Il mare della Sardegna regala un’infinità di pesci poco costosi esaltati in piatti dai sapori ineguagliabili. Basta fare una visita al vivace mercato nel centro di Cagliari per rendersi conto della varietà e freschezza del pesce che arriva nelle tavole sarde.

Dai gattucci di mare ecco la burrida, ispirata alla preparazione dei pescatori di un tempo. E poi anguille da arrostire sulla brace oppure usate come ripieno delle panadas de mari, che richiamano le empanadas spagnole, una sorta di torta salata chiusa con la pasta violata, su croxiu in campidanese. Secondo i gusti e le stagioni viene farcita anche con carne di agnello e carciofi. Nei banchi del mercato non mancano le cozze per insaporire le zuppe di pesce, e le arselle per dare vita all’antica fregula de cocciula, un piatto a base di briciole di pasta di semola di grano duro, tostate e cucinate con le telline, aggiungendo di tanto in tanto brodo di pesce ed erbette selvatiche.

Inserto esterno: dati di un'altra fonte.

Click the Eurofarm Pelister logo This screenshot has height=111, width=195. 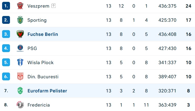click(20, 91)
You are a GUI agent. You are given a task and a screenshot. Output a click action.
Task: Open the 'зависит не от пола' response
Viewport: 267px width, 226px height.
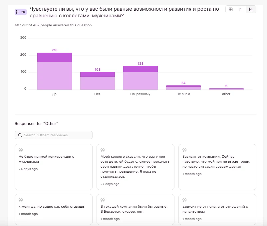217,209
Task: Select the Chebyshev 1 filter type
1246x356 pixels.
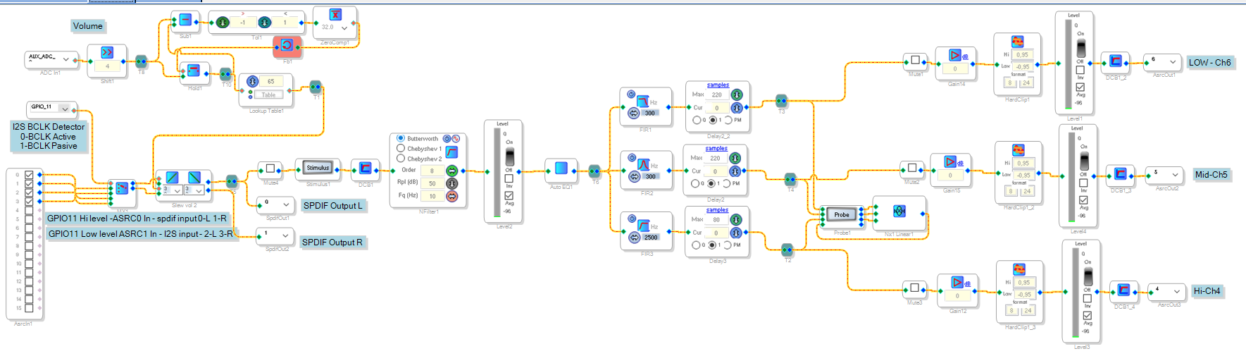Action: click(401, 149)
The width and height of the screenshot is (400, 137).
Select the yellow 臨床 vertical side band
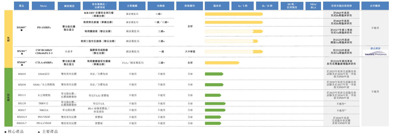(8, 39)
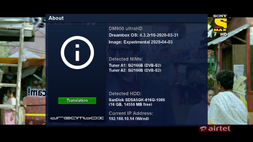Click the Detected NIMs heading
The image size is (253, 142).
[126, 59]
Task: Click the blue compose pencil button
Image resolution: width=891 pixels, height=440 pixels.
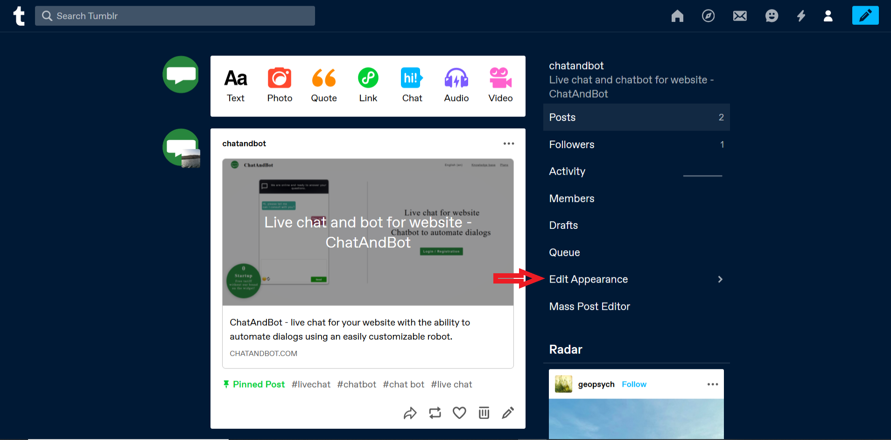Action: (865, 15)
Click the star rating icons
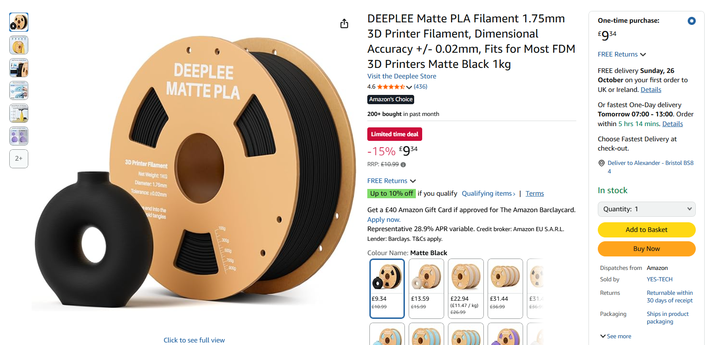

Un gusto inconfondibile è quello della bottarga, ricavata dalle uova dei muggini pescati negli stagni attorno a Cabras e a Oristano, poi lavorate a mano ed essiccate dal sole e dal maestrale. Un gusto complesso, sapido, un aroma salmastro e un retrogusto mandorlato, un semplice piatto di spaghetti diventa un’esperienza sensoriale se spolverato con un velo di bottarga del Sinis. Così come avrà un gusto speciale il classico risotto alla milanese se condito con lo zafferano del Campidano.